**Exercise directions**
Only lines that contain the word "will" belong in the answer; copy them from the records below.

**Data section**
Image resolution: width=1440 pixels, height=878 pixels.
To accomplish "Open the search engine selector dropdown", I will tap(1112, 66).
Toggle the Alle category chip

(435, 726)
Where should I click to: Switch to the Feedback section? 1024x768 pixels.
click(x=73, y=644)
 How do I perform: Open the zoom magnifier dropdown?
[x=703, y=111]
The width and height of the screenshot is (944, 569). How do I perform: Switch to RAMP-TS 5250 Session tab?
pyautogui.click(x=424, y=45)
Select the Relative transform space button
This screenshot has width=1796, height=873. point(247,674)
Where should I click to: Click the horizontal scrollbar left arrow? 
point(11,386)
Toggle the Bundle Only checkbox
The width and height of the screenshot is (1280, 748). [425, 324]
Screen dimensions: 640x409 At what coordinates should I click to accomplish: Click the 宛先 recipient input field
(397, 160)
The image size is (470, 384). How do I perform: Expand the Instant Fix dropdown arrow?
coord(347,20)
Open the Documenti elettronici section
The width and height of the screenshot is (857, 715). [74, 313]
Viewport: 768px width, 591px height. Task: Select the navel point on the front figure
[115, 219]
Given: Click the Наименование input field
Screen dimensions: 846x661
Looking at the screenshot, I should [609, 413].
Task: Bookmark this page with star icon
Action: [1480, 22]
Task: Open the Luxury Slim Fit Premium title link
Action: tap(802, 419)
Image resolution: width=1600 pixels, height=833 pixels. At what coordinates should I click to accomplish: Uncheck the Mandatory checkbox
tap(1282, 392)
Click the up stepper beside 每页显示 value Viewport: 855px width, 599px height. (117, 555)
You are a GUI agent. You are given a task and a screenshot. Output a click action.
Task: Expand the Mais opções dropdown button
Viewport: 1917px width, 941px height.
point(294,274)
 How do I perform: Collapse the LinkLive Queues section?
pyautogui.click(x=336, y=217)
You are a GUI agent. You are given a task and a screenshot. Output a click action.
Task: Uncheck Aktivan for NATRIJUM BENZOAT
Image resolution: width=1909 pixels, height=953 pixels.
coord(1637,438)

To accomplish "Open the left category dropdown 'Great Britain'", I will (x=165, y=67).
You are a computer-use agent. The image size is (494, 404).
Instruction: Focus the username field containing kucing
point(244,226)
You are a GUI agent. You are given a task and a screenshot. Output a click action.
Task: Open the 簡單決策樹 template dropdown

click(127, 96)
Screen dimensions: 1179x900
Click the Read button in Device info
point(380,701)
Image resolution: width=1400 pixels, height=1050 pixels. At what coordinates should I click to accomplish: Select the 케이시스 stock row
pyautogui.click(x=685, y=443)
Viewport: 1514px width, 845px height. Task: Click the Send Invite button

**Reply**
To accomplish "Open the search engine selector dropdown", I will tap(1112, 66).
To accomplish "Open the left category dropdown 'Great Britain'", I will (x=165, y=67).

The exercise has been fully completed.